En notre temps où la parité passe pour la panacée (de fait, la profession d’architecte s’est fortement féminisée en un demi-siècle), l’époque où le BTP était exclusivement affaire d’hommes paraît une incongruité, irréductible à la sensibilité contemporaine. Au point que le cinéaste a cru bon de flanquer son Spreck d’une épouse suractive (sous les traits de l’actrice danoise Sidse Babett Knudsen) que son mari égotiste, au péril de la paix conjugale, sacrifie à son utopie : dans la réalité, Karen Spreck se tenait bien aux côtés d’Otto – mais muette et glaciale…
Effets spéciaux parfaits
Lauréat surprise d’un concours anonyme où s’affrontent près de 400 candidats, l’architecte multiplie les exigences tatillonnes (blancheur immaculée des façades en marbre de Carrare, par exemple) sans arrêt remises en cause pour des raisons techniques, budgétaires et… politiques, lorsque survient la « cohabitation » avec le gouvernement Chirac. Dans le film, les effets spéciaux simulent à la perfection les états successifs du chantier, tout comme sont restitués avec un réalisme épatant le trafic automobile vintage d’alors et l’ambiance bâtisseuse de la capitale – on y voit même Pei, sur le chantier naissant de sa pyramide au Louvre.

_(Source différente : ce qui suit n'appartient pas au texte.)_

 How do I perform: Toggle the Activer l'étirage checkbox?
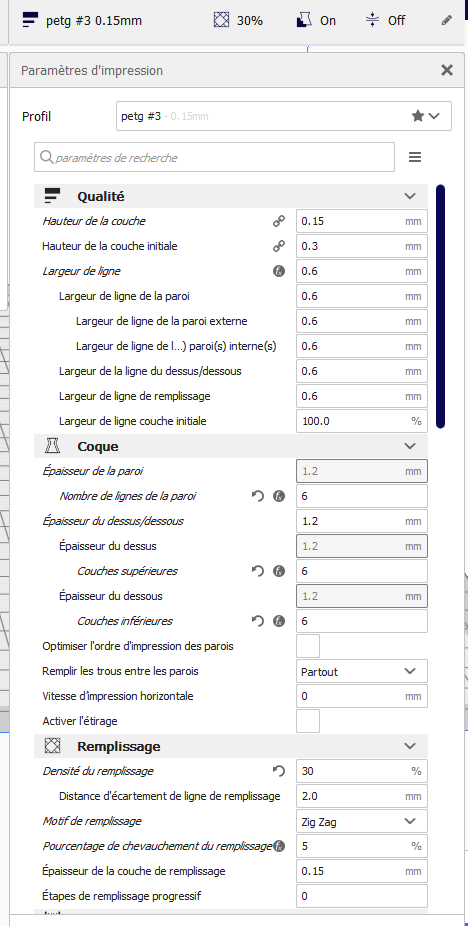coord(308,721)
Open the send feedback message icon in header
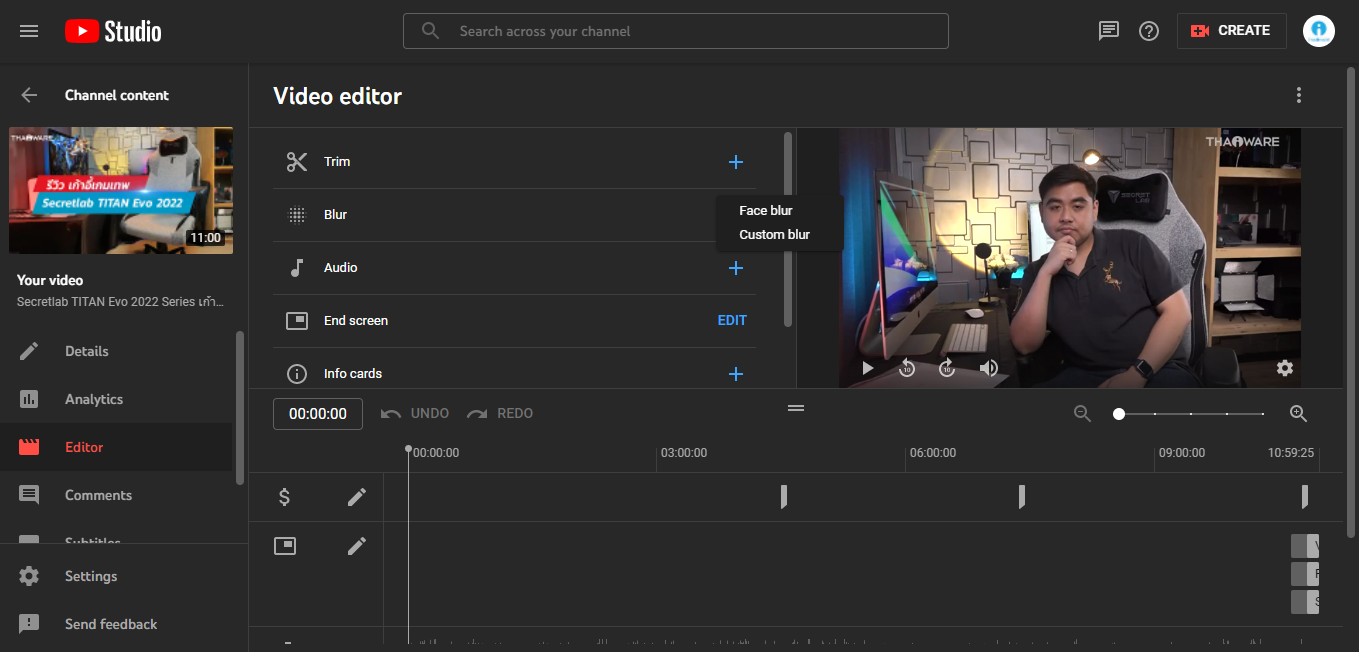Image resolution: width=1359 pixels, height=652 pixels. click(x=1109, y=31)
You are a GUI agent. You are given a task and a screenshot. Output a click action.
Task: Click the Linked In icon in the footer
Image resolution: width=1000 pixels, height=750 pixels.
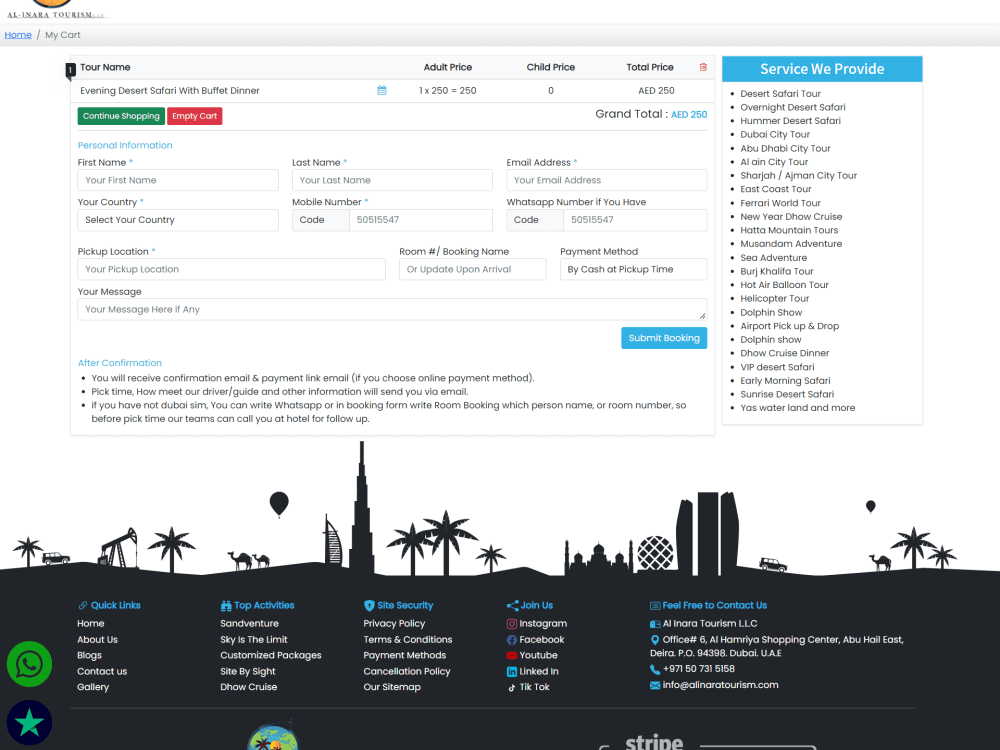pyautogui.click(x=511, y=671)
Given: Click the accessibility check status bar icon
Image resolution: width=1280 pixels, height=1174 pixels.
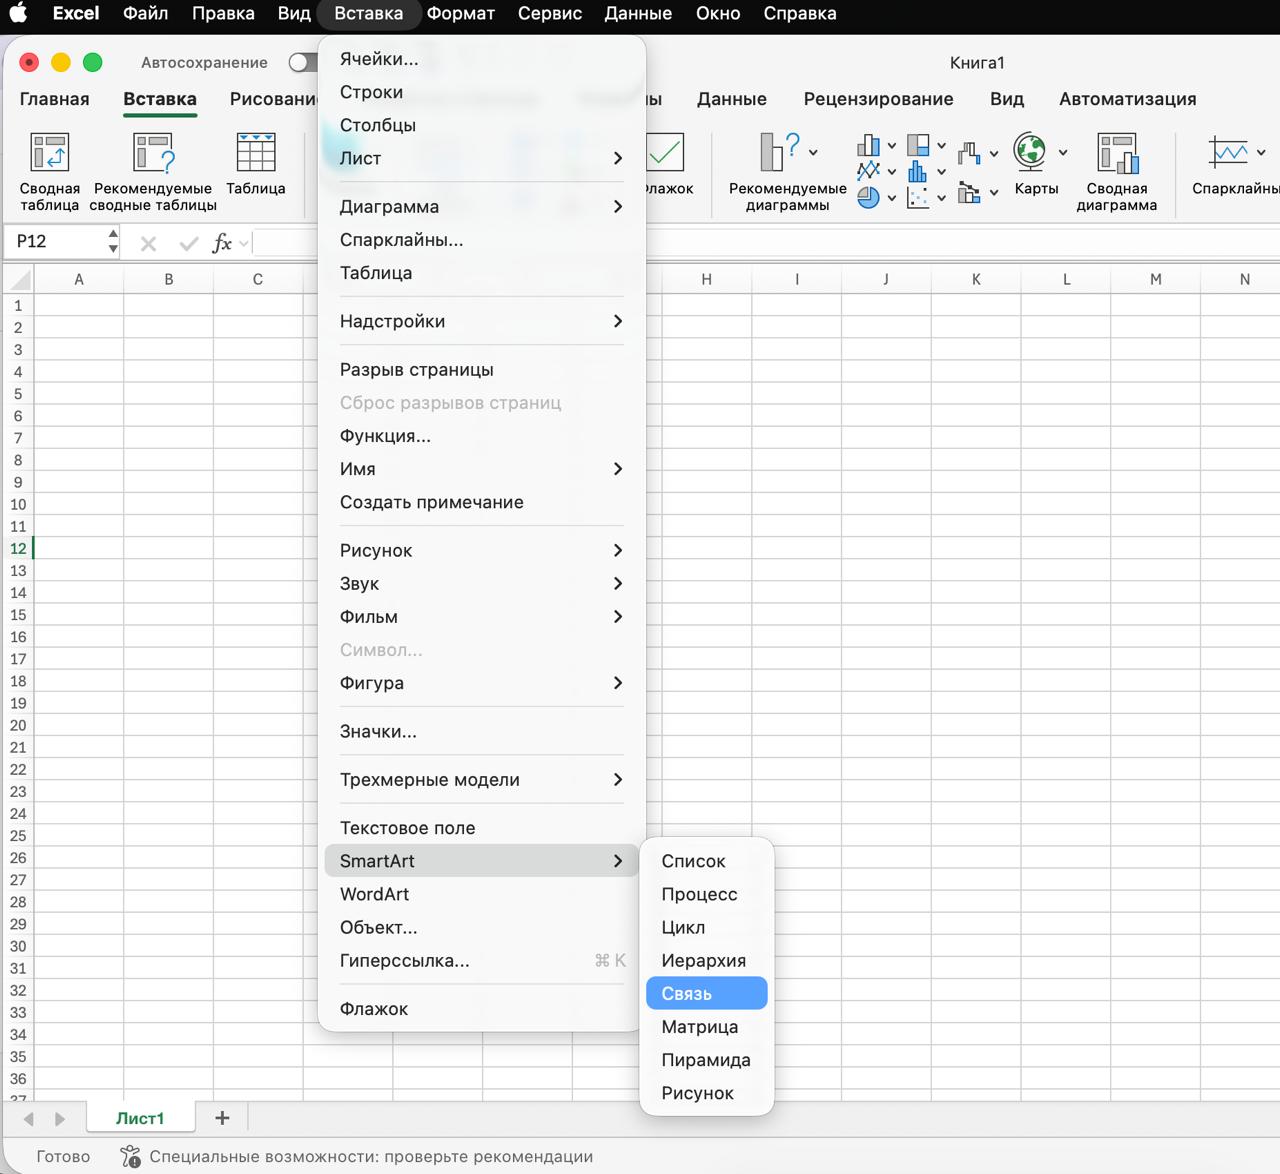Looking at the screenshot, I should 130,1157.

Le projet est progressivement dénaturé et Spreck finit par jeter l’éponge. Le pire est à venir : le marbre est remplacé par du granit, le « nuage » de verre promis à flotter poétiquement dans le vide est écarté, la voile vaporeuse est ravalée à l’aspect d’une bâche, l’édifice s’altère, le toit-terrasse devient un vaisseau fantôme, comme l’ensemble du bâtiment réputé inoccupable. Toutes ces péripéties tragi-comiques sont détaillées en bonne langue dans La Grande Arche, le cruel livre-enquête de Laurence Cossé qui a inspiré le film, et que Gallimard réédite en Folio.

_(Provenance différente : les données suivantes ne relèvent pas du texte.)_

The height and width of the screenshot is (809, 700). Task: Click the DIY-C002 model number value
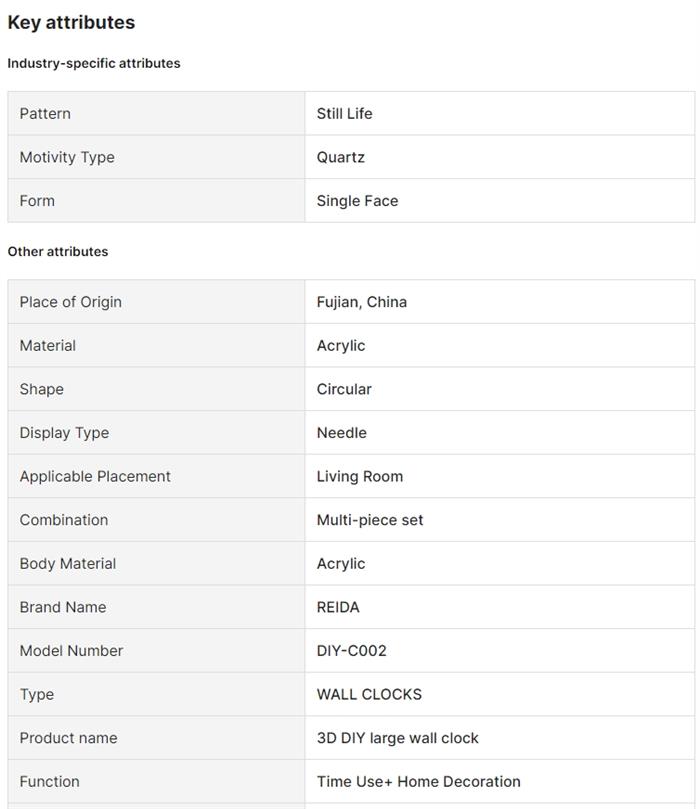352,651
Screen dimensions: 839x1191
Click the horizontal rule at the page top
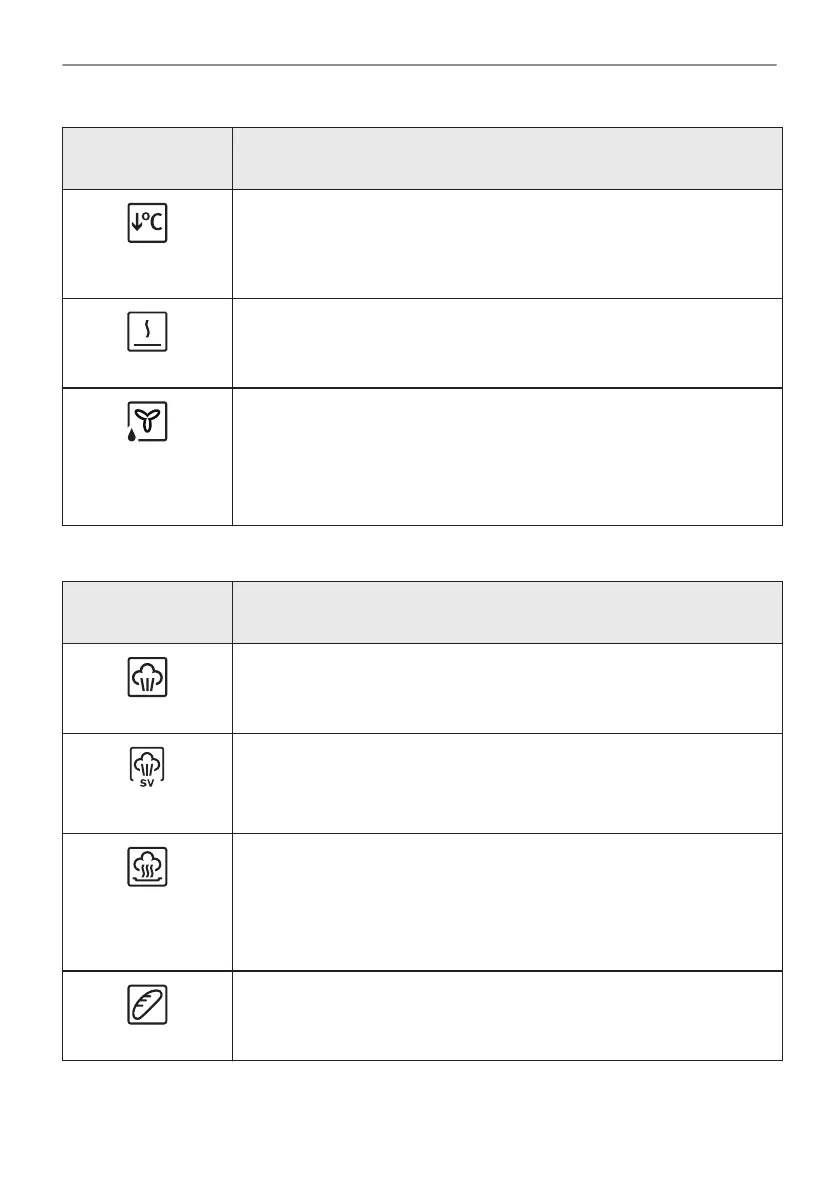(419, 66)
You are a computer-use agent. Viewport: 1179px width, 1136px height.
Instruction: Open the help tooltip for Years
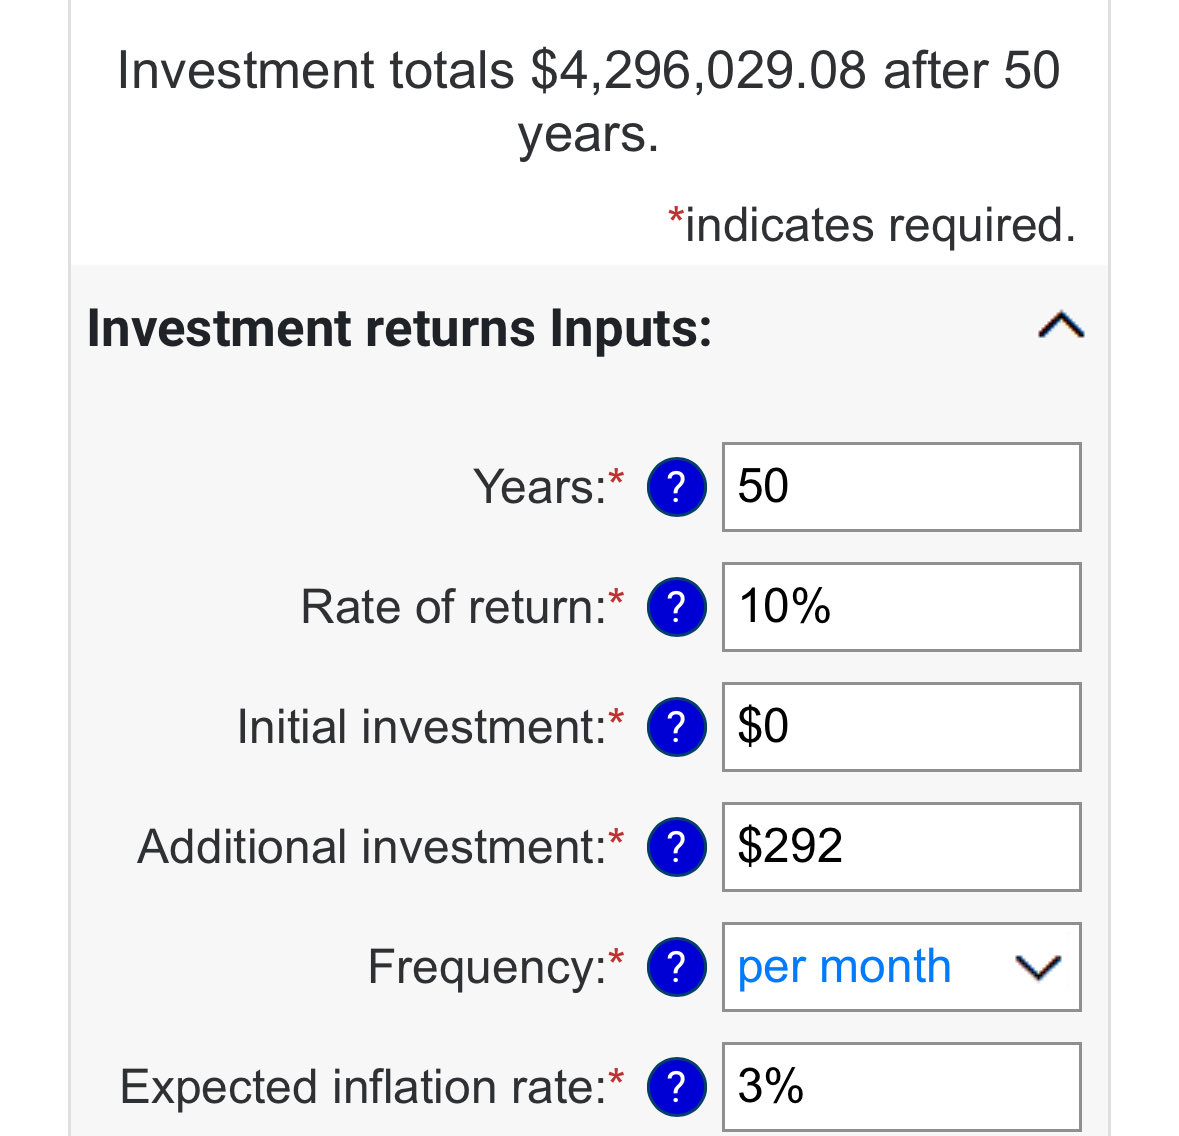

Il y a loin de l’épure au réel. Le génie de Spreck ? « Concevoir une œuvre qui, à peine édifiée, a dissipé la confusion et donné un éclat spectaculaire à la totalité du quartier. On n’a plus conscience aujourd’hui, admet Cossé, du tour de force accompli là. » À l’heure où la tour Triangle vient incongrûment pointer son pic dans le ciel de Paris, la Grande Arche se pare rétrospectivement d’une vertu quasi miraculeuse : avoir préservé la sublime perspective urbaine qui joint le palais du Louvre aux hauteurs de Nanterre, d’un gros bouchon étanche en forme de gratte-ciel.
À voir : L’Inconnu de la Grande Arche, de Stéphane Demoustier, avec Michel Fau, Swan Arlaud, Xavier Dolan, Claes Banc et Sidse Babett Knudsen. Sortie le 5 novembre.
À lire : La Grande Arche, Laurence Cossé, Gallimard (Folio), 2025.